Directions for this task:
Please set down only the lines between the line containing "You are a computer-use agent. The" and the end of the records, inclusive, exactly as they stand.

(Collected data)

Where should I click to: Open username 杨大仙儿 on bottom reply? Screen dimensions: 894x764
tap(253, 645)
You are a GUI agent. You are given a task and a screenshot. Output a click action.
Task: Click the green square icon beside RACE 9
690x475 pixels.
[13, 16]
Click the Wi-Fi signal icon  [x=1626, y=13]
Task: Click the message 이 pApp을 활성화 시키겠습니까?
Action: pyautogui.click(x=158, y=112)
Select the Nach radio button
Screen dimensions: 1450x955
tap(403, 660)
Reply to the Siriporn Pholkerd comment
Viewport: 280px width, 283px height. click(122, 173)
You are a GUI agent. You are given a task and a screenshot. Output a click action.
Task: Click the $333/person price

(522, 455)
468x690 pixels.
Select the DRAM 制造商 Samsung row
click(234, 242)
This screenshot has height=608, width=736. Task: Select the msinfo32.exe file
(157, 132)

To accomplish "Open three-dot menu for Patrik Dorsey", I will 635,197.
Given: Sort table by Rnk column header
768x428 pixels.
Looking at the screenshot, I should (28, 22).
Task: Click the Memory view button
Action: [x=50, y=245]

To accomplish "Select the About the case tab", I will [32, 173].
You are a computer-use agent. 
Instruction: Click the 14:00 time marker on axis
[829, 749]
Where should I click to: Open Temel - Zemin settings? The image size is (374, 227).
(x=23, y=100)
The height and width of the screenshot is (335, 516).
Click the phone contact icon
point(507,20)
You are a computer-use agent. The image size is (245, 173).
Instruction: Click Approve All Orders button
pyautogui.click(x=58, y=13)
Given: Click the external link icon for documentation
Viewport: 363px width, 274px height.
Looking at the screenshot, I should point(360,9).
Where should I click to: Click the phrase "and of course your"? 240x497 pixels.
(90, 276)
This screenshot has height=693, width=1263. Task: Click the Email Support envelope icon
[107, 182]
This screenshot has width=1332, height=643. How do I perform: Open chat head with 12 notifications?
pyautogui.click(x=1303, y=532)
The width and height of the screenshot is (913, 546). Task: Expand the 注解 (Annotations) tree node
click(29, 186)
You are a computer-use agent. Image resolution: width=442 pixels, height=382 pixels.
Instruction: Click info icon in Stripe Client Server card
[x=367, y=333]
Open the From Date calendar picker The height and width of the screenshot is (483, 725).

Your response:
You are a computer-use agent. The image size is (245, 173).
Instruction: Click Approve All Orders button
pyautogui.click(x=58, y=13)
Given: Click the external link icon for documentation
Viewport: 363px width, 274px height.
Looking at the screenshot, I should point(360,9).
Where should I click to: Click the phrase "and of course your"? 240x497 pixels.
(90, 276)
This screenshot has height=693, width=1263. Task: Click the Email Support envelope icon
[107, 182]
This screenshot has width=1332, height=643. How do I perform: Open chat head with 12 notifications?
pyautogui.click(x=1303, y=532)
The width and height of the screenshot is (913, 546). Task: Expand the 注解 (Annotations) tree node
click(29, 186)
You are a computer-use agent. Image resolution: width=442 pixels, height=382 pixels.
Instruction: Click info icon in Stripe Client Server card
[x=367, y=333]
Open the From Date calendar picker The height and width of the screenshot is (483, 725).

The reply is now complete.